27 Ocak 2012 Cuma

Serçelerin Şarkısı

Majid Majidi diğer İran’lı yönetmenlere nazaran bizlere biraz daha tanıdık bir isim sanki. Başlarına saksı düşmüş olduğunu ciddi anlamda düşündüğüm TV8 ve TRT gibi kanallarda Children Of Heaven (Cennetin Çocukları), Color Of Paradise (Cennnetin Rengi) gibi filmlerini görünce kısa süreli bir şok geçirmiştim.Bu filmlerin yanında 2001 yılında çektiği Baran adlı filmi de yönetmenin sadık izleyicilerinin oluşmasında en az diğer filmleri kadar hatta daha da fazla pay sahibidir.

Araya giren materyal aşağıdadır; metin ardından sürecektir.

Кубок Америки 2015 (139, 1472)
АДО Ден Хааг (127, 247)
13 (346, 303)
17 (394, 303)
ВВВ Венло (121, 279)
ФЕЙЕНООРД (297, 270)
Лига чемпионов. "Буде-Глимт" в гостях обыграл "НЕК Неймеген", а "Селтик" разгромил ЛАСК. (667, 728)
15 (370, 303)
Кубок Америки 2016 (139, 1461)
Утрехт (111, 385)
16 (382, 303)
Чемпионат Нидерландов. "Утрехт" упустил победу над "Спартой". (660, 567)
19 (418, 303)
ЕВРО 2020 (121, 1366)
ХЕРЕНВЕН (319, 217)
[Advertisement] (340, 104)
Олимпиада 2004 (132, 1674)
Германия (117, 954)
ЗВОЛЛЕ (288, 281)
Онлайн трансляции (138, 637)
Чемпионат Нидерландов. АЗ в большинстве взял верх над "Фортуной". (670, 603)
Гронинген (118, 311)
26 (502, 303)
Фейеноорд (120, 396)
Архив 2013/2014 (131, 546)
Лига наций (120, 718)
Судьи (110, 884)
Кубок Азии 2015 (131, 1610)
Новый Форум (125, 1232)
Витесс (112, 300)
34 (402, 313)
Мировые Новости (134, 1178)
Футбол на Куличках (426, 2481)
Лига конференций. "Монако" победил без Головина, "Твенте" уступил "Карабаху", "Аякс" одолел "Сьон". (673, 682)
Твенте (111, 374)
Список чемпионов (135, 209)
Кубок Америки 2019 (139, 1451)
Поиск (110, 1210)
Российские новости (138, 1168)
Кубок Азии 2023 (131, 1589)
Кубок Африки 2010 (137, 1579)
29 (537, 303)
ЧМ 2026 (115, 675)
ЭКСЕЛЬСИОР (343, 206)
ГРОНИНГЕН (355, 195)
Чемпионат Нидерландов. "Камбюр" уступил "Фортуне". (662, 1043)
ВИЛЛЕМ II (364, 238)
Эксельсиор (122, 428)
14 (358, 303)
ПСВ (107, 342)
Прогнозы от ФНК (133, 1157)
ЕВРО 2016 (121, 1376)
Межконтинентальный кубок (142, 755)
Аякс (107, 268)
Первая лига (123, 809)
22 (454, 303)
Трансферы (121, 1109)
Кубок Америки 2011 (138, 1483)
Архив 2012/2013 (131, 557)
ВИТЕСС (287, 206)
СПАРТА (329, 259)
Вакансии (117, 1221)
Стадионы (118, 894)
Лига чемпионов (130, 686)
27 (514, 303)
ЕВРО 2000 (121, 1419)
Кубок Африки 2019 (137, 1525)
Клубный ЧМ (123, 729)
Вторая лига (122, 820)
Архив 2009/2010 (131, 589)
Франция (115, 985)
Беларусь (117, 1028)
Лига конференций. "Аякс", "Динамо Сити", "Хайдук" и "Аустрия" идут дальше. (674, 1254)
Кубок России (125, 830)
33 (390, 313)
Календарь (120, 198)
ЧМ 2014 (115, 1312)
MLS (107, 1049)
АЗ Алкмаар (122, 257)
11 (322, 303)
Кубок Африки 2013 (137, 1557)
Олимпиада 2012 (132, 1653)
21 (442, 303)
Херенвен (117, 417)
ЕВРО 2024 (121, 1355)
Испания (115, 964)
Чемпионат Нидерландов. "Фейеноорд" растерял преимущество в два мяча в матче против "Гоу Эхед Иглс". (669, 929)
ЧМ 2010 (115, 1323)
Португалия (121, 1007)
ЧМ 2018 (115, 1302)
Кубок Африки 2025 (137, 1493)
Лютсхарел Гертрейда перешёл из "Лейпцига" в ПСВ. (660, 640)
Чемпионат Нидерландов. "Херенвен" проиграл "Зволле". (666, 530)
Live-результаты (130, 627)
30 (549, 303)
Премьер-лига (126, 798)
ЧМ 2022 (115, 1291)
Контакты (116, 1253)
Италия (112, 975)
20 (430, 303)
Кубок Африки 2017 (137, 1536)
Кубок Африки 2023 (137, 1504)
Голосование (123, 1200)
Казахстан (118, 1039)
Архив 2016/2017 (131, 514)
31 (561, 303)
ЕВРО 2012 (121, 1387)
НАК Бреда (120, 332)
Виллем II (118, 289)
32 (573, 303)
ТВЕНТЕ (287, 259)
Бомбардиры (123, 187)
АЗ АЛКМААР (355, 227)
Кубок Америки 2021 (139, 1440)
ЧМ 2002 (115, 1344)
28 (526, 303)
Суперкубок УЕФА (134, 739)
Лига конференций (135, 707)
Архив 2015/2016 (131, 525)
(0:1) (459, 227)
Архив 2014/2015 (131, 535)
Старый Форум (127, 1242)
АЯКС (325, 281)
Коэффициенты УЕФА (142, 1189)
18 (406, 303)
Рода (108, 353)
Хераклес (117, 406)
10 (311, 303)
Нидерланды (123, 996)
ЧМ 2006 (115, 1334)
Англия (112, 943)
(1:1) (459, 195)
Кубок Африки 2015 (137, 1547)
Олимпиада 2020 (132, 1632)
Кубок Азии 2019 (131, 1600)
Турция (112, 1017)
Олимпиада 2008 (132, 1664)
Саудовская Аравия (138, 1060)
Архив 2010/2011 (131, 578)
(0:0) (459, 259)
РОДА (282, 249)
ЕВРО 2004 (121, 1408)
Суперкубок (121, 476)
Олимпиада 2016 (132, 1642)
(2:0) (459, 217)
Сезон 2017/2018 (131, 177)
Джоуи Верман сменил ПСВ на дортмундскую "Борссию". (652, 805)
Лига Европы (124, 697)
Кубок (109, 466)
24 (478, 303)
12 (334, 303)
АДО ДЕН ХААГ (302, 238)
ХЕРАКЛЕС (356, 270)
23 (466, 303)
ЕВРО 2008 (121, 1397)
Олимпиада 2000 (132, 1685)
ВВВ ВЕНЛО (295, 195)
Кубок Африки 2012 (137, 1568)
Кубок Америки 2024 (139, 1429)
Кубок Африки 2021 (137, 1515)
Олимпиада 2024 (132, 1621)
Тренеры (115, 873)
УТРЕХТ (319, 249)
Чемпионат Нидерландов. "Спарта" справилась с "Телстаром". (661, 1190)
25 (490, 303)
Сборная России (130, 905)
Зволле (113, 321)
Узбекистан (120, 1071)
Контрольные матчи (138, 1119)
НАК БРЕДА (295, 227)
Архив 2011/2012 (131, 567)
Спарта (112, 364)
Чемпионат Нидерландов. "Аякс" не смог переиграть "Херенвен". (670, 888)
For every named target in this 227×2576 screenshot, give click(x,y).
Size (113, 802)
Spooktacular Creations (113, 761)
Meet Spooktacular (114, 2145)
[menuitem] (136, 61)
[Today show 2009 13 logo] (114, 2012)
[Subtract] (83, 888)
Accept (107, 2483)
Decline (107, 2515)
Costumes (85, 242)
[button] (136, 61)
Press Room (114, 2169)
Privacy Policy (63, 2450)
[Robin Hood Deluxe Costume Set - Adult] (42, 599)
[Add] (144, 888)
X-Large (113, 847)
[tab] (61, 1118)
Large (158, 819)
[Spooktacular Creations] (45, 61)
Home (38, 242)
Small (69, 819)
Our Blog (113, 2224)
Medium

The Song Of Sparrow (Serçelerin Şarkısı) bu geleneği devam ettiriyor. Majid Majidi’nin filmleriyle kurmuş olduğu çok güzel bir dünya var. Filmlerini izlemeye başlayınca onun kendine özgü dünyasına geçiş yapıyorsunuz hemen. Öyle bir dünya ki bu size çok eşsiz tatlar sunuyor. Yıllar da geçse hiç unutulmayan hep hatırlanan tatlar. Çocukken yediğiniz salçalı ekmek tadı, küçükken seyyar dondurmacıdan aldığınız dondurmanın tadı, közlenmiş patates ve yufkanın tadı gibi. Allayıp pullamadan, duru, sade bir biçimde anlatıyor hikayelerini Majidi. Hikayelerine yaşadığı coğrafyanın havası sindiğinden olsa gerek dünyanın hemen her yerinde bu filmleri izleyip bu güzel ülkeye, bu güzel insanlara gönlünü açan kültür elçileri yaratıyor yönetmen. Majidi sinemasının en çok öne çıkan 5 – 6 filmini izledikten sonra Japon balıklarının sinemasında bir simge haline dönüştüğünü fark ettim. İstisnasız her filminde görüyoruz bu şirin kırmızı küçük balıkları. Japon balıklarının diğer balıklara oranla soğuk suda ve daha zor koşullarda yaşamayı başarabilmeleri türlü zorluklara rağmen yaşamı kucaklayan ve yarına hep umutla bakan cefakar İran halkına verilmiş bir selam gibi geliyor bana.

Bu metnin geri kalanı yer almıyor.